Omnichannel engagement means reaching and engaging with customers on their own terms, leading to a better customer experience by providing the right content to the right people at the right time. This requires integration along the customer journey across all possible channels and touchpoints (traditional and digital channels) and looks at how to create the best experience as customers move between them.
Source: Rewired pharma companies will win in the digital age, McKinsey June 2023
So why are so many organisations struggling to benefit from the investment they’ve made in technology and data?
Really embracing omnichannel customer engagement means putting the customer first – including throughout planning.
We see many organisations, with great intent, trying to knit together functional workstreams (in which people have invested a lot of time and energy) too late. Much as the approach to engagement has evolved from single channel to multichannel to omnichannel – planning needs to evolve too.
Before omnichannel, most organisations took a very linear approach to planning, with functions aligning primarily on the high-level strategy.
As multichannel and now omnichannel have become embedded, alignment has grown to include customer experience – but for many organisations this is still within functional swim lanes (so the marketing and sales customer experience is often designed and delivered separately from the medical customer experience) or brand swim lanes, with brand needs put before customer needs. So, whilst better, this still does not deliver a joined-up, seamless experience for the customer. Trying to join together separate customer journeys during operational planning leads to frustration and wasted resources.
To deliver true omnichannel, organisations need to think about the customer from the start and throughout – with holistic situation analyses, aligned, customer-driven strategies and function-agnostic experiences, delivered by agile, multi-disciplinary teams from the start and throughout.

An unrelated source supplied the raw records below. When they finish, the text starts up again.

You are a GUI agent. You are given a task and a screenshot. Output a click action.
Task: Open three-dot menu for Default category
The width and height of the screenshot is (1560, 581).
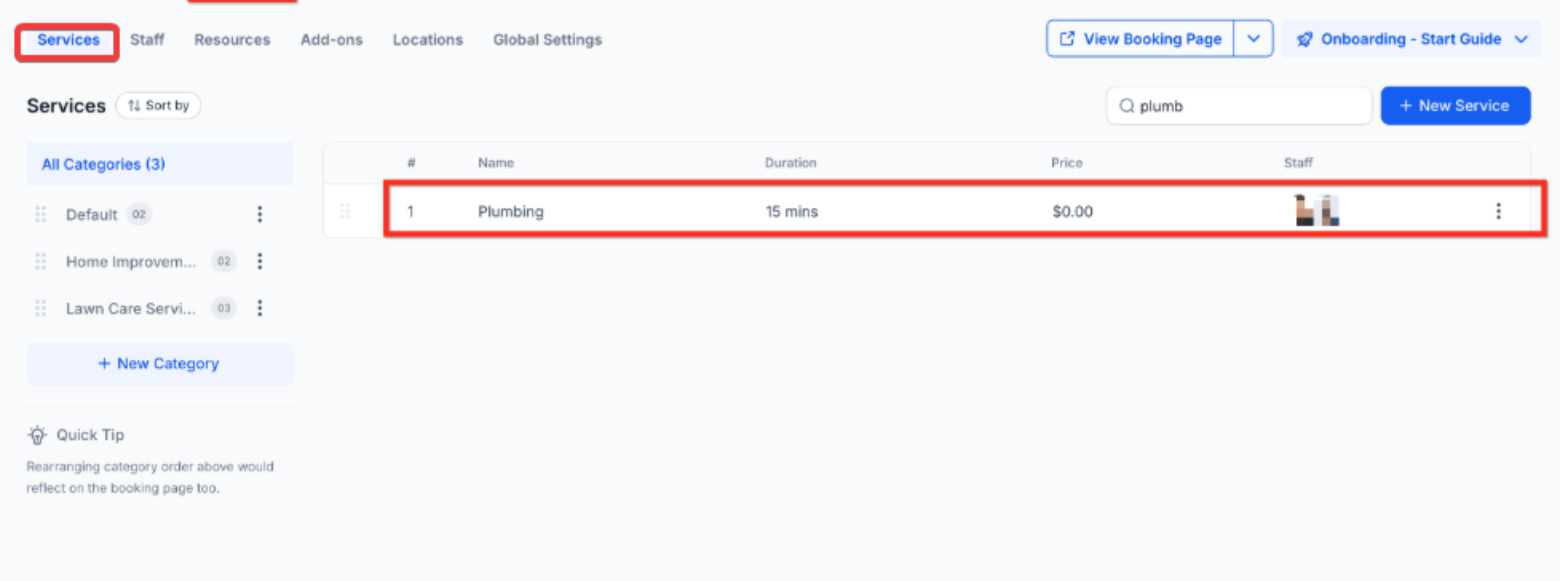260,214
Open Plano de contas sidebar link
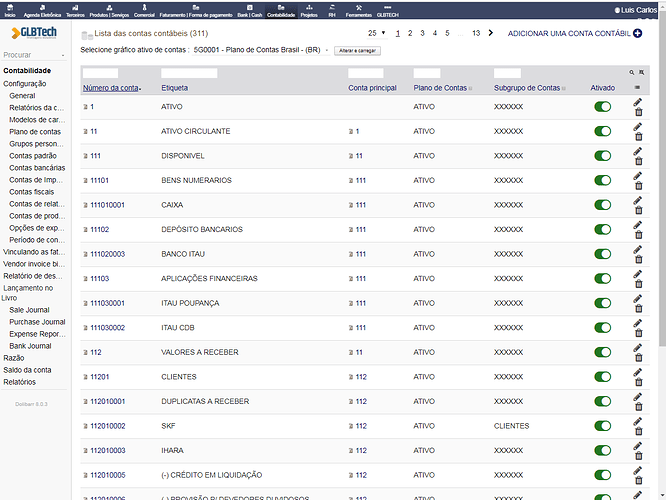Viewport: 666px width, 500px height. pos(35,132)
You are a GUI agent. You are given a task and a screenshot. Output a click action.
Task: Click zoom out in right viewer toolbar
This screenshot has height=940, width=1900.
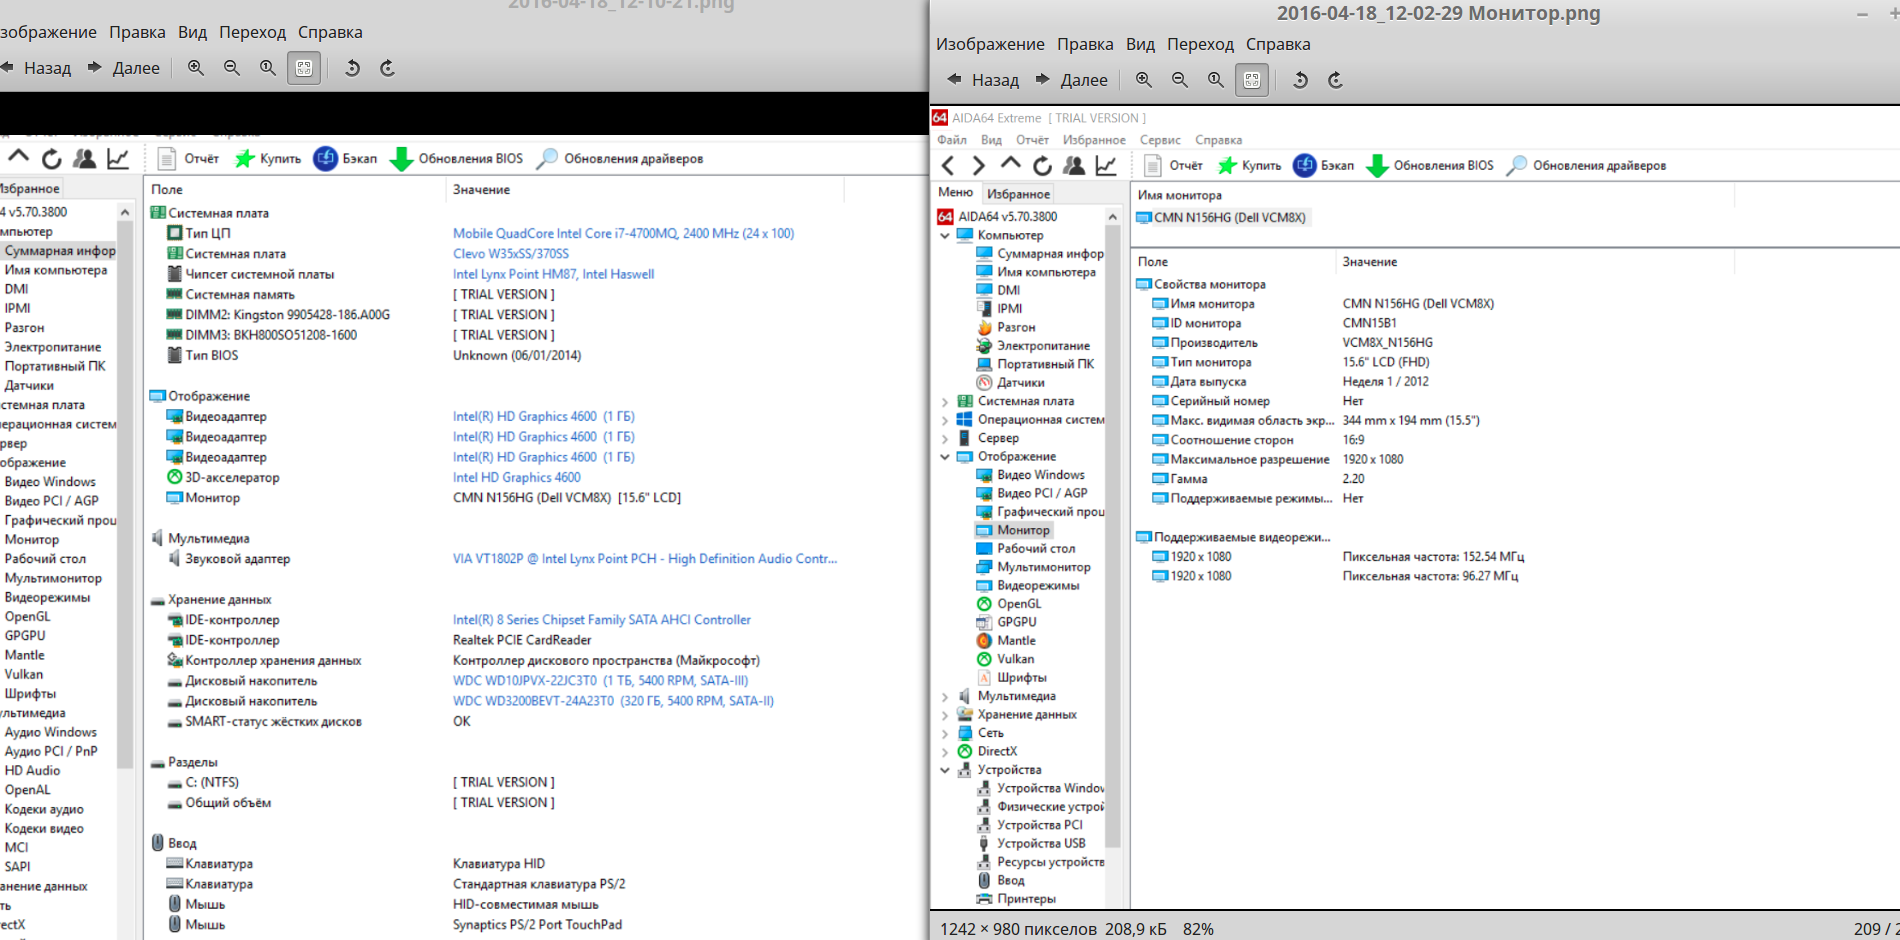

Establish a team across functions and locations that puts the patient at the heart, overcoming silos and ensuring a common focus and cohesive actions to engage the relevant healthcare professionals who are key in improving the patient experience, quality of life and, where possible, outcomes. Aim for:
‒ aligned strategy that puts the patient at the heart
‒ seamless and shared responsibility for the customer experience
‒ functional accountability for delivery
Clearly not all team members need to be involved at all points.
- A clear RACI helps to guide decision making
- Think about the mindset shifts needed to really change behavior
In true integrated business planning, a seamless customer experience is the end-goal and the ‘unlock’ to effective multi-disciplinary teamwork. Great experience planning is critical in delivering the strategy.